(Records of locating words and elements)
====

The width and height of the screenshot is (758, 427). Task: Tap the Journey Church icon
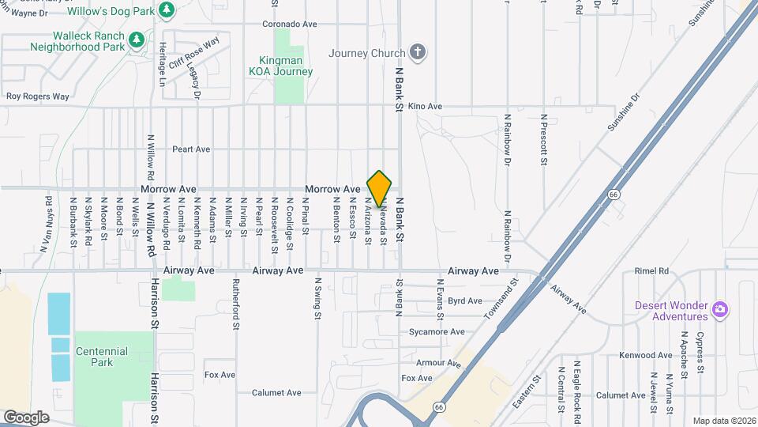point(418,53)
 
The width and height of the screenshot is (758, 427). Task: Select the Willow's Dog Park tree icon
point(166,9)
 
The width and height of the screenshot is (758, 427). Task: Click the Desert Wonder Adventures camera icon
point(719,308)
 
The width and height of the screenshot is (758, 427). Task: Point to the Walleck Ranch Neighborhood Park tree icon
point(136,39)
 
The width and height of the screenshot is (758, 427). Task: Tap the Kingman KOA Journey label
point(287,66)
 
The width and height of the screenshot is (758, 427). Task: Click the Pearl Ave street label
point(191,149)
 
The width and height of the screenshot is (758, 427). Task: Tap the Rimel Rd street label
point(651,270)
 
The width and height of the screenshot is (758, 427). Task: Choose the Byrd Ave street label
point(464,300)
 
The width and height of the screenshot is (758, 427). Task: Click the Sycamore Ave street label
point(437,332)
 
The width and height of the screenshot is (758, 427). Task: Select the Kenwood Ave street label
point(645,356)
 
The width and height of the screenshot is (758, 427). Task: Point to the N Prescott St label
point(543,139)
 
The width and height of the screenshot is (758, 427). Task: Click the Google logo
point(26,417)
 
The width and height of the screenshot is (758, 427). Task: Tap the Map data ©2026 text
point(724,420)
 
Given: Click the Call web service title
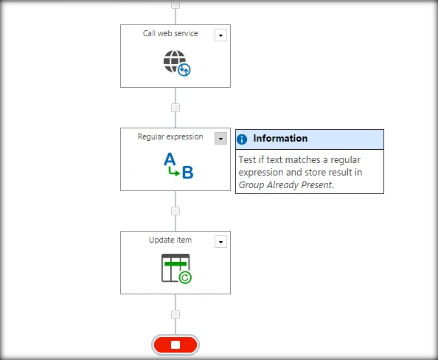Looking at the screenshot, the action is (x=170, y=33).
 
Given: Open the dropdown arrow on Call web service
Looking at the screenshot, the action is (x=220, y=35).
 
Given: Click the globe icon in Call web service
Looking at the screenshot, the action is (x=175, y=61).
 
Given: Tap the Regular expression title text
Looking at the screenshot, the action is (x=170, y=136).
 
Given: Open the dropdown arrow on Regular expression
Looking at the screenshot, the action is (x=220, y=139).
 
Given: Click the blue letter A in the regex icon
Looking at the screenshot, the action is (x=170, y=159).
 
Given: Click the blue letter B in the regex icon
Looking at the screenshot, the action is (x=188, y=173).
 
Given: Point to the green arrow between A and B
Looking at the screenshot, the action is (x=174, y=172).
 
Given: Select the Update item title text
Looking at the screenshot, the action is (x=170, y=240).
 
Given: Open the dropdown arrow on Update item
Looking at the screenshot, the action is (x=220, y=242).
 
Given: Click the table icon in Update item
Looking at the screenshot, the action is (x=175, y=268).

====

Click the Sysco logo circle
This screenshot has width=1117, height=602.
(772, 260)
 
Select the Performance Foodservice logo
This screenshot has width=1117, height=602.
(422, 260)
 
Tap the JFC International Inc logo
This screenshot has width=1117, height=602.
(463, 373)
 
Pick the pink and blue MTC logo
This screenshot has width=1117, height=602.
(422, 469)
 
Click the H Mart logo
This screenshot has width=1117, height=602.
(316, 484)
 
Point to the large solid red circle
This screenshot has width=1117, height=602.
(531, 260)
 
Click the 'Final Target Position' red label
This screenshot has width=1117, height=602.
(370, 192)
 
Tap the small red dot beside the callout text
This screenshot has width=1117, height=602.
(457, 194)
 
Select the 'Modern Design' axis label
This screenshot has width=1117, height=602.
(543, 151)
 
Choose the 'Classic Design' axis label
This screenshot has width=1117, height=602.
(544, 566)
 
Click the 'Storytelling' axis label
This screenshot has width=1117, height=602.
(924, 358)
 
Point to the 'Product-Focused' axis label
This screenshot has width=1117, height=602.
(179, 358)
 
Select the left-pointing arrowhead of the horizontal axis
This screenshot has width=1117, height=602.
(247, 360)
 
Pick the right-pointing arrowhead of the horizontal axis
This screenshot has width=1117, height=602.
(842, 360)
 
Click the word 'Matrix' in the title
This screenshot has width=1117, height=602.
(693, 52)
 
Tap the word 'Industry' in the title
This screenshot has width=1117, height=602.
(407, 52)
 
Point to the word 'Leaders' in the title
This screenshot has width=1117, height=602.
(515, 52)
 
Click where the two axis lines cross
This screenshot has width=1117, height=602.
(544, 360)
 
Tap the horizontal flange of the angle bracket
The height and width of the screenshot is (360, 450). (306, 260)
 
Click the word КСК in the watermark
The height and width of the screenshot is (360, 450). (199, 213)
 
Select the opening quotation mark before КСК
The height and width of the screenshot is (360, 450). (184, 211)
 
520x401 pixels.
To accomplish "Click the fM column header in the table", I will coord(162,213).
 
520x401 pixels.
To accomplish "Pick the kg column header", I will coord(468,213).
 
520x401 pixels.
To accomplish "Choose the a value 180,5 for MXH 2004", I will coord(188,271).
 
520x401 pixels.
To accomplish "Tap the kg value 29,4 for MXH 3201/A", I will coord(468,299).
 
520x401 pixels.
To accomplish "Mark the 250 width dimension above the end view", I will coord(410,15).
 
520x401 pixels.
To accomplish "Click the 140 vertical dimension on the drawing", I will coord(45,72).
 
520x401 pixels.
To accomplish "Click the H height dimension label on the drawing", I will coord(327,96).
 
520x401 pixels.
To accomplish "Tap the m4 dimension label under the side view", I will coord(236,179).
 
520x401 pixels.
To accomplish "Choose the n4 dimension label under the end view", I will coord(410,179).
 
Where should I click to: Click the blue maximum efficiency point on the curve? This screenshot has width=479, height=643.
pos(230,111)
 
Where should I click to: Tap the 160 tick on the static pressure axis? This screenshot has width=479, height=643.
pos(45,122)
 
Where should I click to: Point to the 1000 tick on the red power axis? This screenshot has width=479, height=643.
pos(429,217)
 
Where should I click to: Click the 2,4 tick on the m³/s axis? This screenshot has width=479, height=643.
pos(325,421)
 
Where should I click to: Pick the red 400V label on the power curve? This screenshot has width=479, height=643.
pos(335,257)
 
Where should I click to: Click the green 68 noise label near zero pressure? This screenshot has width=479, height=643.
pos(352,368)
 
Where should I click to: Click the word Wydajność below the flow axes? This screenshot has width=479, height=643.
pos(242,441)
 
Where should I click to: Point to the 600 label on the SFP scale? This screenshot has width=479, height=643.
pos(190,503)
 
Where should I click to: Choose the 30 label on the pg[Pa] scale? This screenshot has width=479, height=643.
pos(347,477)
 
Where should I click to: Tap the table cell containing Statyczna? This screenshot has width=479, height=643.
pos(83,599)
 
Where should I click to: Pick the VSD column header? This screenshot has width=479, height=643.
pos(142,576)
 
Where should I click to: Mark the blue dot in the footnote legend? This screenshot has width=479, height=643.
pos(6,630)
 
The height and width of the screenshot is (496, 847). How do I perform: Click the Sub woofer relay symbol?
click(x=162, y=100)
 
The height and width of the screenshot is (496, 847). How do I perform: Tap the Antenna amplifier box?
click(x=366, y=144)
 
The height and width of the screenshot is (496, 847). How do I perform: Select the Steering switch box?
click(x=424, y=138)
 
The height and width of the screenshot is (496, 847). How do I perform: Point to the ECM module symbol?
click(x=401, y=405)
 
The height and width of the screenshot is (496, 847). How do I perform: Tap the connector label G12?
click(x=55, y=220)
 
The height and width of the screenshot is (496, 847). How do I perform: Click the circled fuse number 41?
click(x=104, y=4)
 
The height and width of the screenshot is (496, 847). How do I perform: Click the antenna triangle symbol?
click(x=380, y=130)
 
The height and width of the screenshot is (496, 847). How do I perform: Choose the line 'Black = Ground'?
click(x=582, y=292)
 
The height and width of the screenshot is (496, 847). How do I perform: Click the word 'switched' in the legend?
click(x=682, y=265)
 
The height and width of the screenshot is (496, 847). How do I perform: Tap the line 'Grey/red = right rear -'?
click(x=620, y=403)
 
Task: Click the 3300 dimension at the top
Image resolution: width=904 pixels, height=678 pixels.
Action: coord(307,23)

====

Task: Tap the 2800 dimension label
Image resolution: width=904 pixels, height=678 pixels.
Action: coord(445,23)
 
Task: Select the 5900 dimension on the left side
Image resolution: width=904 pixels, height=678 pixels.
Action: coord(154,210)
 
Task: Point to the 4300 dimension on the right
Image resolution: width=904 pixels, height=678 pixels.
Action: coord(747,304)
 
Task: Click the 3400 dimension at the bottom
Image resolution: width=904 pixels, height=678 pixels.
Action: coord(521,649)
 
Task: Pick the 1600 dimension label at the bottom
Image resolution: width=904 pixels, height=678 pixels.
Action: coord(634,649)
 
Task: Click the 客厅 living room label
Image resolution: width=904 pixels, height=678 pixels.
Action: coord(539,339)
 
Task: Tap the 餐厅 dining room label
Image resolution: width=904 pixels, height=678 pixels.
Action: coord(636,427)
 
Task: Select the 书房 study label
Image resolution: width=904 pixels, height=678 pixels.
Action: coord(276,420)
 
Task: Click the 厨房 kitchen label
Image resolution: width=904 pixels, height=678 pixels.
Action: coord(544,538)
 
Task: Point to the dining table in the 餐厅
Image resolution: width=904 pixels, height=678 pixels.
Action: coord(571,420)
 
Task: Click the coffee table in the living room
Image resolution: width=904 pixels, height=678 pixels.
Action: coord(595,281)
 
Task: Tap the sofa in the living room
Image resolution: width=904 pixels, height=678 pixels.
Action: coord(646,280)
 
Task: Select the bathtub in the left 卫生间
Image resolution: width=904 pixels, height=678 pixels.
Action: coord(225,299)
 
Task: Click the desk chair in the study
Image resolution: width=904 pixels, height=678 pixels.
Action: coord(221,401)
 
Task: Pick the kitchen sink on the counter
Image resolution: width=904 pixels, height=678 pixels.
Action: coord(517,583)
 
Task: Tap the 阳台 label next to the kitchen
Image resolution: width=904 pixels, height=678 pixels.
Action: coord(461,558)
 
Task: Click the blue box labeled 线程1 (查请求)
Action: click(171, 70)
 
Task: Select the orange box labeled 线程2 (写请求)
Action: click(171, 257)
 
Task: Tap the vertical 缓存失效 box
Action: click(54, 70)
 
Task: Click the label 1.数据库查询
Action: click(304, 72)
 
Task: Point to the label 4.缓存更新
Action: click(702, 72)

====

**Requirement**
Rescale the rows that begin at the line containing "Task: Select the orange box labeled 线程2 (写请求)" and stop after the line containing "Action: click(702, 72)". Write out only those lines in full, requests included, with each coordinate in the answers multiplied by 1.7 and rounded to a whole number, halves rounded up.

**Solved problem**
Task: Select the orange box labeled 线程2 (写请求)
Action: click(291, 437)
 
Task: Tap the vertical 缓存失效 box
Action: click(92, 119)
 
Task: Click the label 1.数据库查询
Action: click(517, 122)
 
Task: Point to the label 4.缓存更新
Action: click(1193, 122)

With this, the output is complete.